Phoebe is a detective, one who is especially good at her job because of her ability to read emotions from things people have touched. But even she was surprised by a prophetic vision from a small child – one that predicted her surviving a car crash
She survived the crash, but afterwards she’s left with blackouts and an odd voice. While the doctors offer one explanation, she knows there’s more to this world and seeks out the child – and her father, the paranormal detective Jack with his own gifts. And his own job – to seek out the truth behind a murder she once investigated – and which seems to be racking up more victims
But as she seeks the killer, she also learns far more about the supernatural in the world – and in her own family history.
We have a very involved and different world here with a lot of mysteries. Different realms, angels, demons, humans with uncanny abilities – and hints of far more out there. There’s a lot to grasp here, especially since the demons and angels definitely come in different flavours as well – and it’s all shrouded in mystery; mystery that’s made all the more mysterious by being not entirely like anything I’ve read before.

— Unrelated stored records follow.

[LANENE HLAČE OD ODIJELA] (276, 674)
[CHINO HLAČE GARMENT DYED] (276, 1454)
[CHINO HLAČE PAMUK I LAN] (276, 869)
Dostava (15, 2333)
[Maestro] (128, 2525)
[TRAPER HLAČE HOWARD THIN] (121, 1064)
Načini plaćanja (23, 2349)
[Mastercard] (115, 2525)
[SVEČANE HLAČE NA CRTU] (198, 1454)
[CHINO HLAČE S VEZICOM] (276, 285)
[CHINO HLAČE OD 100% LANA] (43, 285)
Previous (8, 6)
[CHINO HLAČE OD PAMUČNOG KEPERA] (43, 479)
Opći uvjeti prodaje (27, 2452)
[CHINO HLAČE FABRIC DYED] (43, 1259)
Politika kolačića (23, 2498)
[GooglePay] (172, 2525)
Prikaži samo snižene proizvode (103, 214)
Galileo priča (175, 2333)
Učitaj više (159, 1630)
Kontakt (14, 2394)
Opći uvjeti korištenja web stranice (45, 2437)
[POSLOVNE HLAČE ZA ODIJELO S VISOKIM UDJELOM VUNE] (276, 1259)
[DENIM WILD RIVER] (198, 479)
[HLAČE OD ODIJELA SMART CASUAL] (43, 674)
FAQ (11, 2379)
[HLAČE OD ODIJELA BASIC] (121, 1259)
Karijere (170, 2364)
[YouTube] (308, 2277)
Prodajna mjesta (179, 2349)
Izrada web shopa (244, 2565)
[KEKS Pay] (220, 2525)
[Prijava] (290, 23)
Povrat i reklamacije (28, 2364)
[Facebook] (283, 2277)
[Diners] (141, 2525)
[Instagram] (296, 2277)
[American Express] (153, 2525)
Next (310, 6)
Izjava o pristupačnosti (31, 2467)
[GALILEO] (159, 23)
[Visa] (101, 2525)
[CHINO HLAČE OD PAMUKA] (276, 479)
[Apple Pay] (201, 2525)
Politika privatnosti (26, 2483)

I think this book actually manages a decent job with the mystery element in that it resists the urge to be too info-dumpy. Phoebe is somewhat new to the world and rather doubting – but not entirely because her own psychic gifts at least crack the door to the supernatural being possible. She hits the perfect spot between being hardcore cynical and just eating up everything everyone tells her without blinking no matter how outlandish it happens to be. She contrasts well with her partner, Charlie, who can deal with Phoebe’s abilities but draws the line of allowing this much woo-woo into his police work and Jack who is right in the middle of all the supernatural. If I have any criticism of the world building it’s that I would have actually appreciated a little more information or clarification on some points – perhaps a little more in depth curiosity from Phoebe (part of that is a style choice – she does get the big book of info but it’s hard to read and we don’t get what she’s actually read beyond the fact it’s not helpful to her).
I think, even with that curiosity into what the angels are doing in the city, what they’re involved in and what their missions are, is probably handled better as being kept a mystery – something to build on in later books especially as this book revealed some interesting and deep questions about Phoebe’s past which will likely be explored at the same time. Doubly so because the actual storyline is quite complex – with 3 different murders over 3 different time periods all with 3 different murderers and 3 different families – there’s a lot of names. That’s a lot of threads. That’s a lot of leads. Throw in Phoebe’s best friend and her police partner and her family history and a voice in her head and it’s very very easy to get lost in all this. I didn’t get swamped, but it came close, especially for the first book in a series.
So, I’m torn – I want more information and I think it’s kind of dubious that Phoebe didn’t push for more, while at the same time thinking the world building we had and the storyline combined to have enough questions and complexities to chew on and more would risk me being rather lost. Similarly with the pacing, I kind of wanted the book to go faster and reveal more of the plot, do more investigating but, again, I would be hopelessly lost if it did.